◆ Task prompt ◆
For the material below, return exactly the lines starting at the line containing "Problem China Händler: 5" and ending at the line containing "Antworten (455, 2072)", both ends included, and no others.

◆ Recorded information ◆
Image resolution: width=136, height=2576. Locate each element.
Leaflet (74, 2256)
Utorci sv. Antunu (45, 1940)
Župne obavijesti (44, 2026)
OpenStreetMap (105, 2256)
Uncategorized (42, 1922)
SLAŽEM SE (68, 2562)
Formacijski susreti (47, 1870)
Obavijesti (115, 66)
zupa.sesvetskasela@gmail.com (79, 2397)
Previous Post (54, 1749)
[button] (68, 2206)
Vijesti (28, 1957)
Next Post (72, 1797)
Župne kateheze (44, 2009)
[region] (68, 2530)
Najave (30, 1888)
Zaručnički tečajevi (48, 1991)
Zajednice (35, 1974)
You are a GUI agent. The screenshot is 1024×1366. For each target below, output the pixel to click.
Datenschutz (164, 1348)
==
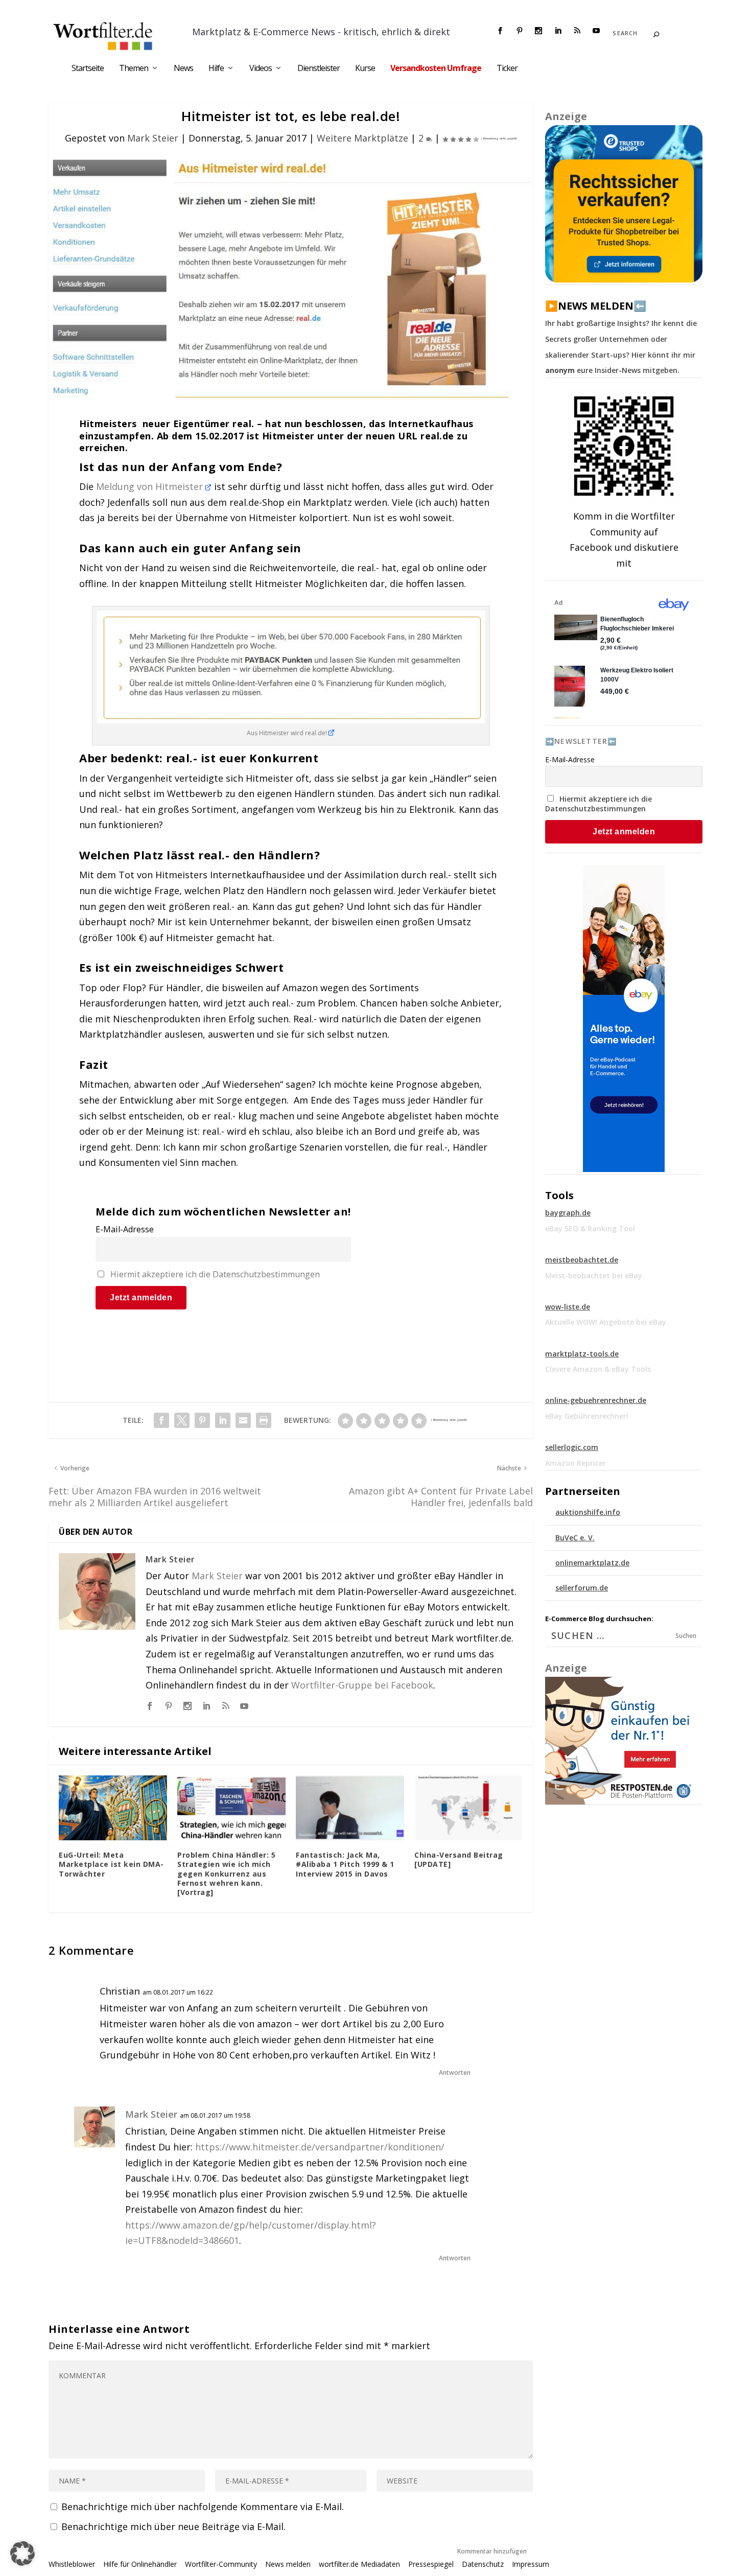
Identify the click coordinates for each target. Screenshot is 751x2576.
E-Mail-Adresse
...
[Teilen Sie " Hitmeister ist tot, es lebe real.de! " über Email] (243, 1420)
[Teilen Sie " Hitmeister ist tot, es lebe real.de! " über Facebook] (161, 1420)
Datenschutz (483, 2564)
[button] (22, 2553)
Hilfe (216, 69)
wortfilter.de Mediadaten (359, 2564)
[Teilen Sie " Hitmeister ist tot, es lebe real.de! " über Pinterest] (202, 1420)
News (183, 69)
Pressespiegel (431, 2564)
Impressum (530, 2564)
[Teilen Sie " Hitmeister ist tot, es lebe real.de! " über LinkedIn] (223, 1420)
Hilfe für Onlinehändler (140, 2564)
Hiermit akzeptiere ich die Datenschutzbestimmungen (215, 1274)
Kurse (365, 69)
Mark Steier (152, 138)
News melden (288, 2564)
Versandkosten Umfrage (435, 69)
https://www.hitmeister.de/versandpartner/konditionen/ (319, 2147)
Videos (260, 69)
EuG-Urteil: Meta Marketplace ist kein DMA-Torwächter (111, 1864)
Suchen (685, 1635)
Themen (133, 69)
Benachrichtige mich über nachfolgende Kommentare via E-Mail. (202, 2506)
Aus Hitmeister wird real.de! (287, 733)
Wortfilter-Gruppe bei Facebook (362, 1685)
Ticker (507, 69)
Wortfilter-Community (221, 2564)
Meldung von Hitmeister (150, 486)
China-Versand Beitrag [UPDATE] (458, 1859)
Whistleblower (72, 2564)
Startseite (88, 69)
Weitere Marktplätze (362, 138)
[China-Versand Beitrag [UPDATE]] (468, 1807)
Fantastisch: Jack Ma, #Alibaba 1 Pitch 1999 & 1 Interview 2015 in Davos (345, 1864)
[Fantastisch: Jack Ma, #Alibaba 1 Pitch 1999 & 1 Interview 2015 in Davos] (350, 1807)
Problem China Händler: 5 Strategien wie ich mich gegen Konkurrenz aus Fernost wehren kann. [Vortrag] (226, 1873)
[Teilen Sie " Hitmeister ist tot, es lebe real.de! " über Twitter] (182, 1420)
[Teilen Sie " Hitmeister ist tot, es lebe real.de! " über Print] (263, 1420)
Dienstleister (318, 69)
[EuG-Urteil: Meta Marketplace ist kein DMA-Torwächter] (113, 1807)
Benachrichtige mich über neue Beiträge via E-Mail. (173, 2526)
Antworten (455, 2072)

◆ Reply ◆
Problem China Händler: 5 Strategien wie ich mich gegen Konkurrenz aus Fernost wehren kann. [Vortrag] (226, 1873)
[Teilen Sie " Hitmeister ist tot, es lebe real.de! " über Twitter] (182, 1420)
[Teilen Sie " Hitmeister ist tot, es lebe real.de! " über Print] (263, 1420)
Dienstleister (318, 69)
[EuG-Urteil: Meta Marketplace ist kein DMA-Torwächter] (113, 1807)
Benachrichtige mich über neue Beiträge via E-Mail. (173, 2526)
Antworten (455, 2072)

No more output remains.